**TEXTE FOURNI:**
#####

Identifier l’hyperphagie
Afin d’établir le diagnostic de l’hyperphagie, les spécialistes utilisent les critères du Diagnostic and statistical manual of mental disorder-V (DSM-5TM) [2]. Ce manuel est un grand répertoire des troubles psychiatriques. Pourtant, ce n’est que dans la dernière version publiée en 2013 que l’hyperphagie fut reconnue comme un trouble alimentaire. Les critères diagnostiques sont les suivants :
A. Épisodes récurrents de crises de boulimie. Une crise de boulimie correspond aux deux éléments suivants :
- Au cours d’une période de temps limitée, manger une quantité importante de nourriture. Cette quantité est définitivement plus importante que ce que la majorité des gens consommeraient dans des circonstances similaires.

#####

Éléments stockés

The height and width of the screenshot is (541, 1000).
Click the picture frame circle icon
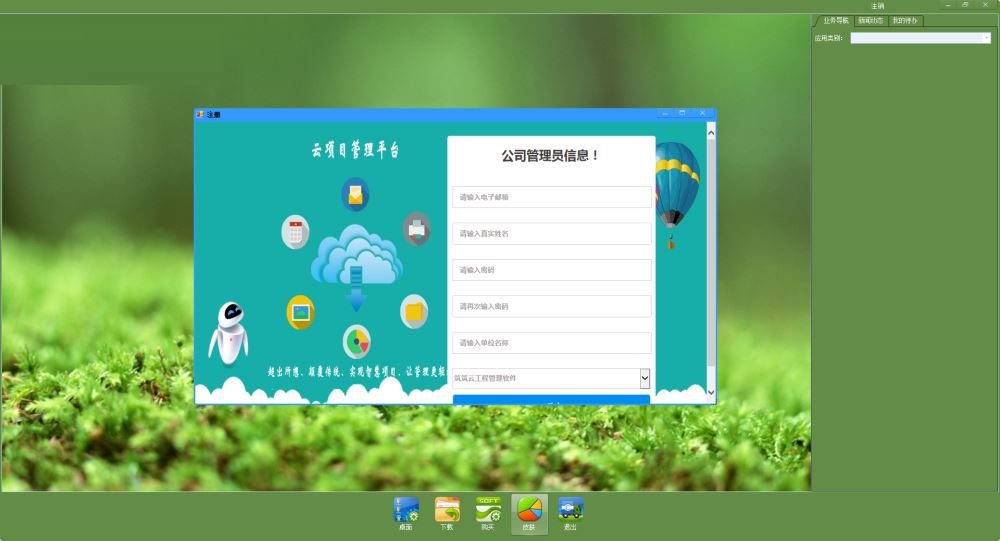click(300, 312)
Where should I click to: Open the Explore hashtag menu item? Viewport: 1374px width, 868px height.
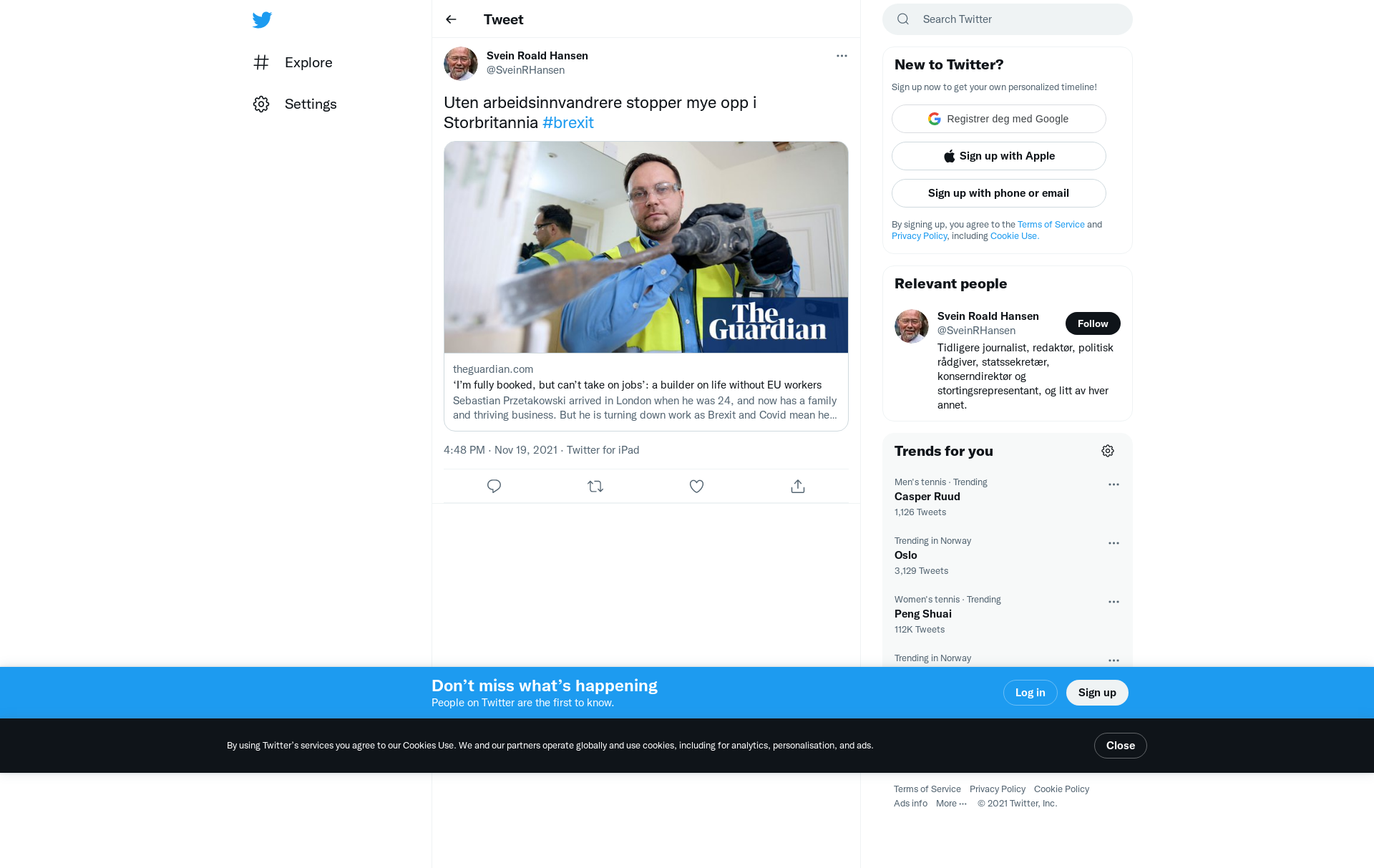click(x=293, y=62)
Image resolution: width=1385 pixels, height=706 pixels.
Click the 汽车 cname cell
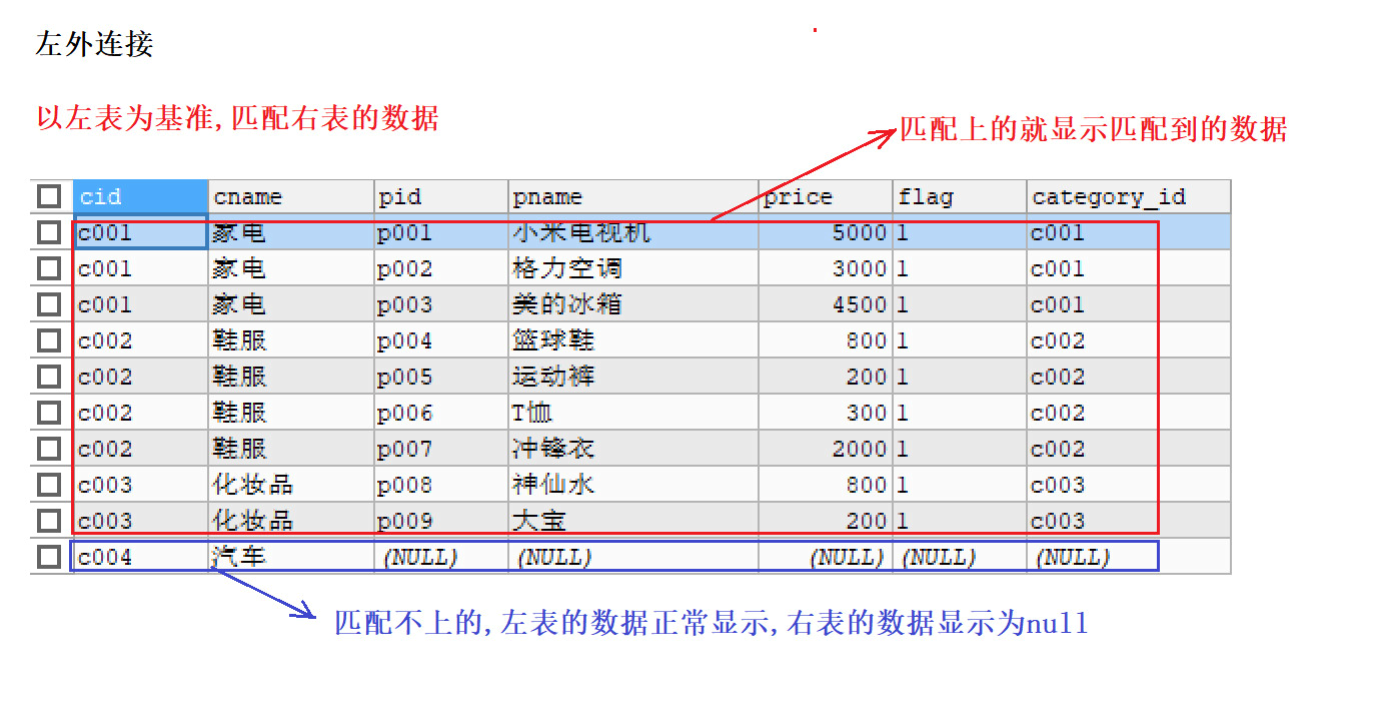(x=291, y=556)
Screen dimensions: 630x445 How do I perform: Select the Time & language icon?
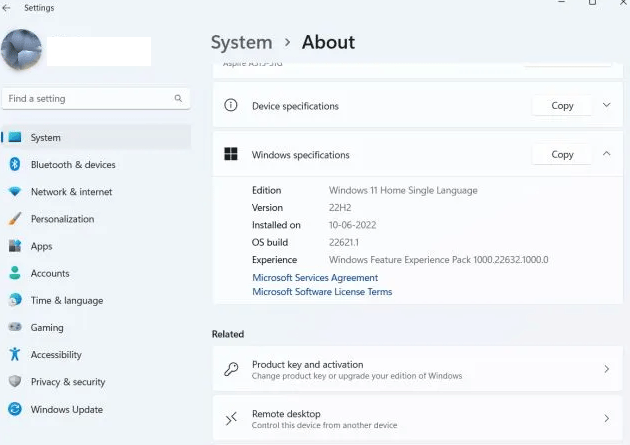(x=15, y=300)
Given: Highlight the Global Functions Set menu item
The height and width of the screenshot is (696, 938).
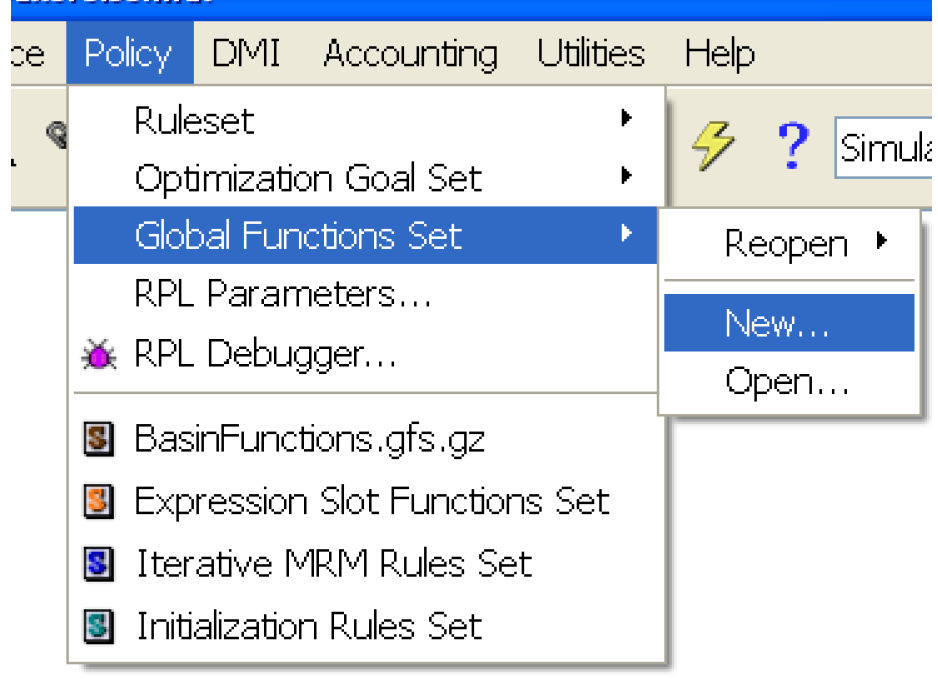Looking at the screenshot, I should click(298, 236).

#####

**EXPLOITATION DU TEXTE:**
a - Dans le texte consacré à l’hyperphagie, citez une à une toutes les phrases du paragraphe qui commence par « Afin d’établir le diagnostic ».
b - Recopiez le passage du texte consacré à l’hyperphagie qui commence par « Identifier l’hyperphagie » et se poursuit jusqu’à « des circonstances similaires. ».
Appuyez-vous exclusivement sur le texte consacré à l’hyperphagie.

**RÉPONSES ATTENDUES:**
a -
- Afin d’établir le diagnostic de l’hyperphagie, les spécialistes utilisent les critères du Diagnostic and statistical manual of mental disorder-V (DSM-5TM) [2].
- Ce manuel est un grand répertoire des troubles psychiatriques.
- Pourtant, ce n’est que dans la dernière version publiée en 2013 que l’hyperphagie fut reconnue comme un trouble alimentaire.
- Les critères diagnostiques sont les suivants :

b -
Identifier l’hyperphagie
Afin d’établir le diagnostic de l’hyperphagie, les spécialistes utilisent les critères du Diagnostic and statistical manual of mental disorder-V (DSM-5TM) [2]. Ce manuel est un grand répertoire des troubles psychiatriques. Pourtant, ce n’est que dans la dernière version publiée en 2013 que l’hyperphagie fut reconnue comme un trouble alimentaire. Les critères diagnostiques sont les suivants :
A. Épisodes récurrents de crises de boulimie. Une crise de boulimie correspond aux deux éléments suivants :
- Au cours d’une période de temps limitée, manger une quantité importante de nourriture. Cette quantité est définitivement plus importante que ce que la majorité des gens consommeraient dans des circonstances similaires.